Evaluation

 

🧭 Purpose of Evaluation

  • Evaluation is essential for iterating and improving models over time.

  • Generative model evaluation is difficult because outputs are open-ended.

  • Human evaluation remains the most reliable method — domain experts review and score outputs.


📊 Building a Good Test Dataset

A quality evaluation set should be:

  • Accurate → thoroughly checked for correctness.

  • Generalized → covers varied cases relevant to your use.

  • Unseen → not part of the training data.


🧮 Quantitative & Comparative Evaluation

  • ELO ranking: compares models pairwise (like chess tournaments).
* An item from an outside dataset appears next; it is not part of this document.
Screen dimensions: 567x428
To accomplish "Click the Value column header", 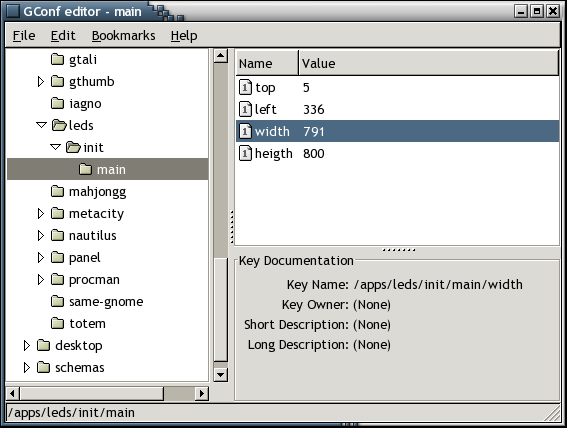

  • Open LLM Benchmark (EleutherAI): combines multiple academic benchmarks, such as:

    • ARC – reasoning over grade-school science questions.

    • HellaSwag – common sense understanding.

    • MMLU – broad academic knowledge.

    • TruthfulQA – tests factual accuracy.

These metrics are useful for comparing base models, but not always relevant to specific fine-tuning tasks.


🧠 Error Analysis

  • Categorize and study common or critical mistakes before and after fine-tuning.

  • Helps identify which data improvements yield the biggest gains.

  • Typical error types:

    • Typos / misspellings

    • Excessive length or verbosity

    • Repetitive outputs

    • Can be mitigated through better data curation, prompt templates, or stop tokens.


🧩 Evaluation in Practice

  • Run models on test datasets using batching for efficiency.

  • For generative tasks, exact string matching is often too strict; other options include:

    • Embedding similarity (semantic closeness).

    • LLM-based grading (ask another model to assess output quality).

  • Always run model.eval() during evaluation to disable dropout.


🧾 Benchmarks vs. Real-World Evaluation

  • Example: fine-tuned model scored 0.31 on ARC vs 0.36 for base, despite performing better on its company-specific task.

  • → Benchmarks test general ability, not domain success.

  • Focus your evaluation on your real use case, not just public leaderboards.


✅ Key Takeaways

  • Iterative improvement depends on careful evaluation and data refinement.

  • Use human judgment + task-specific tests over rigid metrics.

  • Benchmarks (like ARC) are good for general comparisons, but custom evaluation sets best reflect real-world success.